Keith Edward Rigg
May 21, 1906, Malvern, Melbourne, Victoria
February 28, 1995, Malvern, Melbourne, Victoria, (aged 88y 283d)
Right hand Bat
Keith Rigg was a strong, stylish batsman who flourished in the 1930s, though in an era of great batsmen he was often overshadowed. After making his Victorian debut in 1926-27, it took him a while to get established in the Shield side. In 1930-31 he was picked for the Test squad when he was supposed to be sitting his economics finals at Melbourne University; after getting special dispensation from his professor he was rather embarrassed to be made twelfth man, a position he maintained for three more Tests until he finally got his chance at Sydney.
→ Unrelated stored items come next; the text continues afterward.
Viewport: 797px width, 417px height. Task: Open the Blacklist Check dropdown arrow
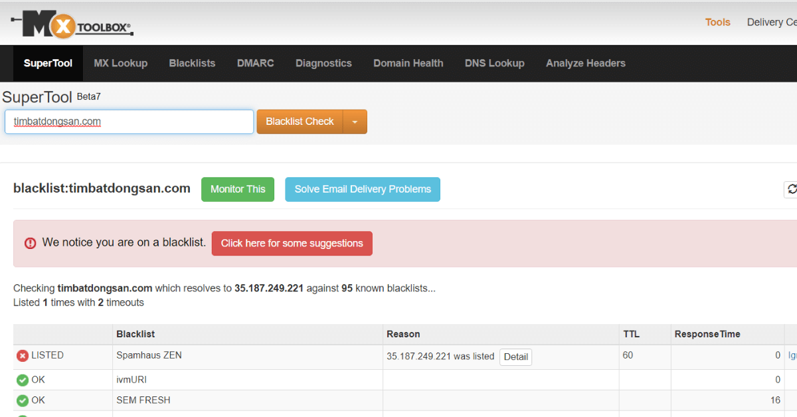355,122
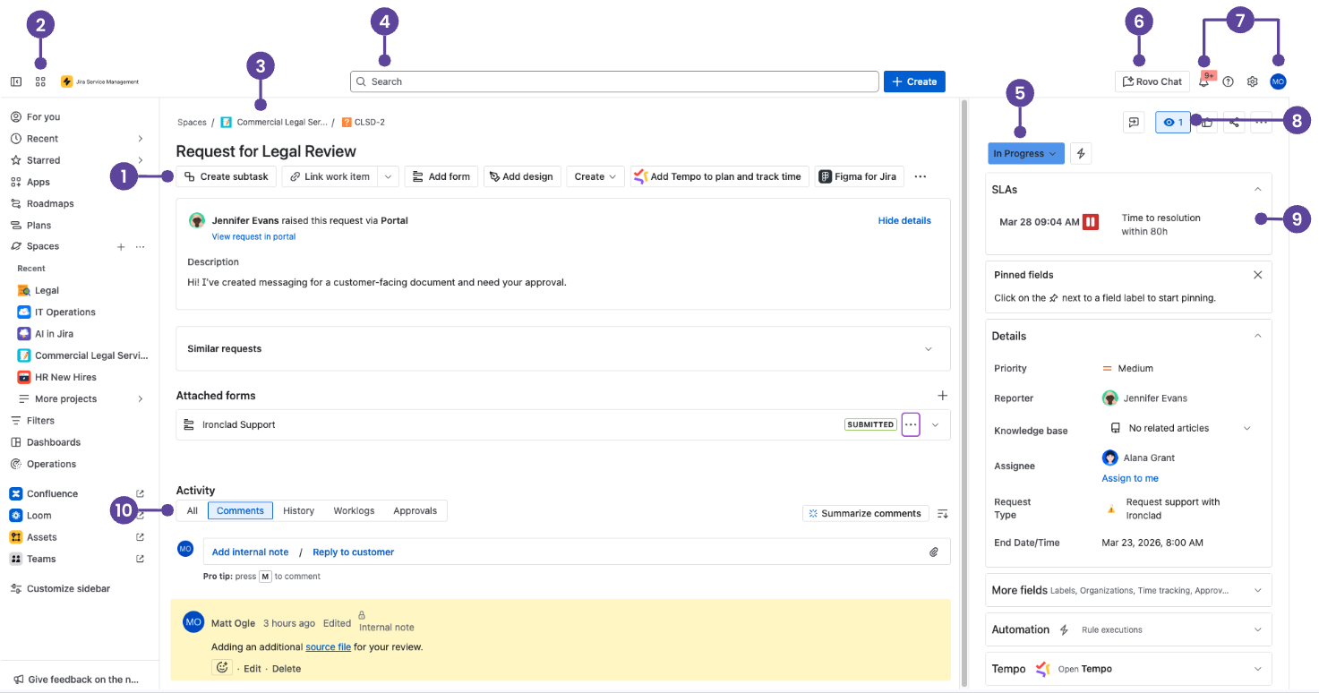Image resolution: width=1319 pixels, height=693 pixels.
Task: Click the Create subtask button
Action: [x=226, y=176]
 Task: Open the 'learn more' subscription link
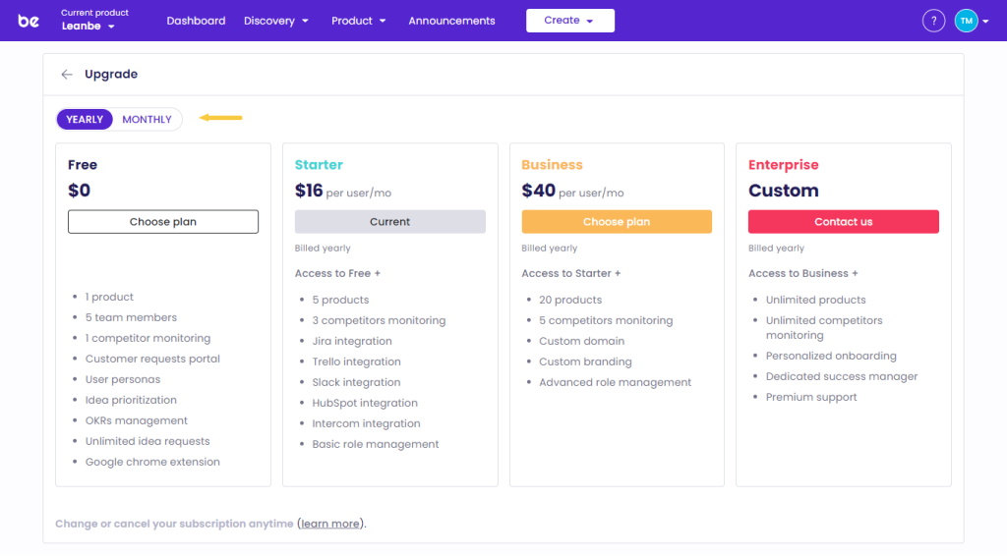pos(330,524)
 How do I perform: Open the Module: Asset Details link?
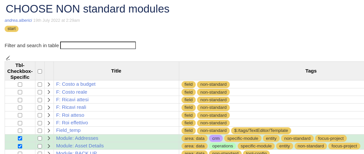[80, 146]
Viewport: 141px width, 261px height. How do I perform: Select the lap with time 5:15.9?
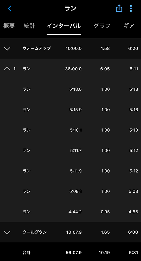[x=71, y=110]
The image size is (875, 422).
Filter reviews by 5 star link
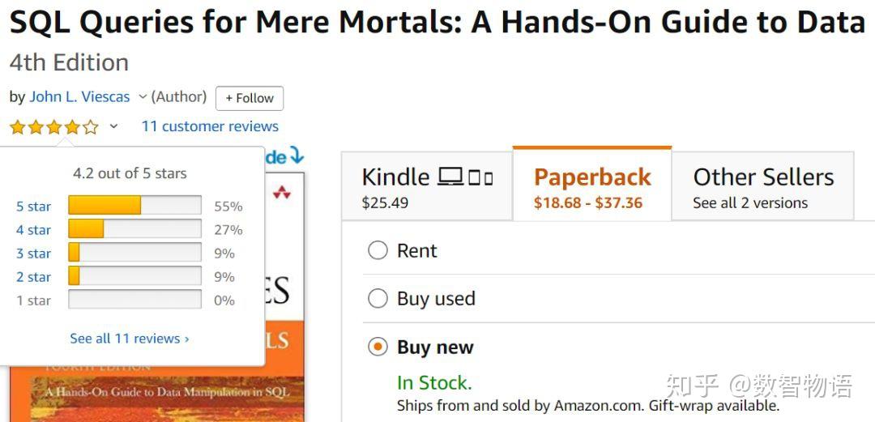point(33,207)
West Indies caught his side on a sticky wicket and achieved their first win over Australia: Rigg scored 14 and 16. On the same ground a year later he hit his only Test century, 127 against South Africa, made partly in tandem with Bradman. But Rigg was ignored for the Bodyline series of 1932-33, which was surprising since he was a fine hooker and cutter, and his eight Tests were all at home - he never toured, although in 1930, when Australia brought only 15 men to England, he was told by a selector he would have been the 16th. For 30 years, he worked for a large farm machinery company in Melbourne and became their public relations director. He was a Victorian selector for many years and remained a regular at the MCG into old age; he was a particular admirer of Steve Waugh's batting.